- Episode no.: Season 3 Episode 34
- Directed by: John Brahm
- Written by: Richard Matheson
- Production code: 4813
- Original air date: May 11, 1962

Guest appearances
- Phyllis Thaxter: Virginia Lane Walker; Alex Nicol: Alex Walker; Wallace Rooney: Mr. Wilkinson; Helen Brown: Henrietta Walker; Rickey Kelman: Alex Walker (age 10);

Episode chronology
| ← Previous "The Dummy" | Next → "I Sing the Body Electric" |
- The Twilight Zone (1959 TV series) (season 3)

= Young Man's Fancy (The Twilight Zone) =

"Young Man's Fancy" is episode 99 of the American television anthology series The Twilight Zone.

==Opening narration==

You're looking at the house of the late Mrs. Henrietta Walker. This is Mrs. Walker herself, as she appeared twenty-five years ago. And this, except for isolated objects, is the living room of Mrs. Walker's house, as it appeared in that same year. The other rooms upstairs and down are much the same. The time, however, is not twenty-five years ago but now. The house of the late Mrs. Henrietta Walker is, you see, a house which belongs almost entirely to the past, a house which, like Mrs. Walker's clock here, has ceased to recognize the passage of time. Only one element is missing now, one remaining item in the estate of the late Mrs.
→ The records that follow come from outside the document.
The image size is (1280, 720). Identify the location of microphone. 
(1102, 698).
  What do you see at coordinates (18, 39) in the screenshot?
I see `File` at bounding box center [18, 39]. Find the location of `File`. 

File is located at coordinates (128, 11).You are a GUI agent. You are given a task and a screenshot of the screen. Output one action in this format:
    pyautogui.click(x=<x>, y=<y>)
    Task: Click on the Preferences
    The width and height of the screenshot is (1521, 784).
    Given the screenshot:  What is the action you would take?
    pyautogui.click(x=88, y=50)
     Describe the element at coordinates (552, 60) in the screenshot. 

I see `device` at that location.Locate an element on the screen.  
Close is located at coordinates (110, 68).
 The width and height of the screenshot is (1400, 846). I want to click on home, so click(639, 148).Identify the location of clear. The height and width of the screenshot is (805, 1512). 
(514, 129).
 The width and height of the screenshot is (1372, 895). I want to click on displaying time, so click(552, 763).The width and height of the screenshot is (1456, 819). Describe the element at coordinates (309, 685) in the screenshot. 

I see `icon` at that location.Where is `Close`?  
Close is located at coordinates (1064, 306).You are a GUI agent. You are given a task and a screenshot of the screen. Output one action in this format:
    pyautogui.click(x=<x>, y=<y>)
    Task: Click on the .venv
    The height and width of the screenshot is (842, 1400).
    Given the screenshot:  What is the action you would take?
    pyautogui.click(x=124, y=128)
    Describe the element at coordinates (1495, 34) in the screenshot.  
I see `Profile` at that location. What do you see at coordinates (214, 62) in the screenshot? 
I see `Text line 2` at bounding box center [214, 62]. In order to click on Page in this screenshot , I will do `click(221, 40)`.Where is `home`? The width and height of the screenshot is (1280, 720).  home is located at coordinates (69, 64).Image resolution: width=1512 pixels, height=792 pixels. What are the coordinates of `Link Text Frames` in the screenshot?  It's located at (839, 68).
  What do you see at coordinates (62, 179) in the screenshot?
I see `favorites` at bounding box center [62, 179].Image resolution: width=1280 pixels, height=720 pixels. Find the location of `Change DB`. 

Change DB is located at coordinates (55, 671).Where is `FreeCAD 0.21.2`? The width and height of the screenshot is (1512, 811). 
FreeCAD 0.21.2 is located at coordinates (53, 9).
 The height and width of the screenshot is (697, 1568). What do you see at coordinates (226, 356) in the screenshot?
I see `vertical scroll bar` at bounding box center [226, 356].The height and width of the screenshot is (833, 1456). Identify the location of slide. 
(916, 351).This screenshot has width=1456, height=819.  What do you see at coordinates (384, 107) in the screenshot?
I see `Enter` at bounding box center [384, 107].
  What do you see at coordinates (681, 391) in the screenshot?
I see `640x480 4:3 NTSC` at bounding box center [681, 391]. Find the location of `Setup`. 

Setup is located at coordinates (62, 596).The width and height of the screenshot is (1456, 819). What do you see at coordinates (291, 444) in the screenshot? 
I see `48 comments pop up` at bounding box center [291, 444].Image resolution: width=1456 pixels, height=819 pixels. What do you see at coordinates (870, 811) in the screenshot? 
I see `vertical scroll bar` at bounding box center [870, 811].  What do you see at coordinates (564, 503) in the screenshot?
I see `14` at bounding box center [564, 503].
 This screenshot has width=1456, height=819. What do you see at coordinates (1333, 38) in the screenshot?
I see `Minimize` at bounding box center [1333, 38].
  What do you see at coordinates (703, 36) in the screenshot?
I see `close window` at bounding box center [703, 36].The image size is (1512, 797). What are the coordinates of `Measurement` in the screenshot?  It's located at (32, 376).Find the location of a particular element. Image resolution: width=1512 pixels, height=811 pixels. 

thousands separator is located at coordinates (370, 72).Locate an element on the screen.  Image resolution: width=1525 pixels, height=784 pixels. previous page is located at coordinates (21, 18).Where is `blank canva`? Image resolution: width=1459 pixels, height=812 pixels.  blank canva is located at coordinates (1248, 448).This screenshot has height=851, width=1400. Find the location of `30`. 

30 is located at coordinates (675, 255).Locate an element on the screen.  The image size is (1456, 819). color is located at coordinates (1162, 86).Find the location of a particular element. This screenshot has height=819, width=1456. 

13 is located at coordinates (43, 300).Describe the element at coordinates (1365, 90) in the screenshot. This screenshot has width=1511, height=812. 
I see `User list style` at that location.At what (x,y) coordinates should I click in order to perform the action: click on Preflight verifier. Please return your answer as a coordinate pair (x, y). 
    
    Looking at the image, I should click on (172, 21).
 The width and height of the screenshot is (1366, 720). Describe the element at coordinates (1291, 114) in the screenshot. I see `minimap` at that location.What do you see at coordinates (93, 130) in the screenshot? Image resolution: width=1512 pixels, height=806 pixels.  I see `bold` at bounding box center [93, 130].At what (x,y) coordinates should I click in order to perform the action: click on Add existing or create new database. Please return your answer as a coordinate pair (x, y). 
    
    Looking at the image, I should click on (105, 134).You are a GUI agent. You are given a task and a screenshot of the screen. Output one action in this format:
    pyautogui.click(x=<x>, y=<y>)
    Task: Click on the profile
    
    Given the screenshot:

Walker: her son, Alex, thirty-four years of age and, up till twenty minutes ago, the so-called perennial bachelor. With him is his bride, the former Miss Virginia Lane. They're returning from the city hall in order to get Mr. Walker's clothes packed, make final arrangements for the sale of the house, lock it up and depart on their honeymoon. Not a complicated set of tasks, it would appear, and yet the newlywed Mrs. Walker is about to discover that the old adage 'You can't go home again' has little meaning in the Twilight Zone.

==Plot==
Virginia and Alex, who are newly wed, return to the home of Alex's late mother where he grew up. The plan is to prepare the house for selling. He finds it emotionally difficult to leave the place, let alone sell it. In the house, Virginia is bothered by constant reminders that the mother, Henrietta, is somehow present in the house and vying for Alex's loyalty. Eventually Alex becomes so engrossed in his childhood memories that Henrietta reappears. Virginia accuses Henrietta of causing this, but Henrietta says it was not her doing. Alex, who has physically become a young boy again, says to Virginia, "Go away, lady. We don't need you anymore". Horrified, Virginia flees the house, leaving the regressed Alex behind with Henrietta's ghost.

==Closing narration==

Exit Miss Virginia Lane, formerly and most briefly Mrs. Alex Walker. She has just given up a battle and in a strange way retreated, but this has been a retreat back to reality. Her opponent, Alex Walker, will now and forever hold a line that exists in the past. He has put a claim on a moment in time and is not about to relinquish it. Such things do happen in the Twilight Zone.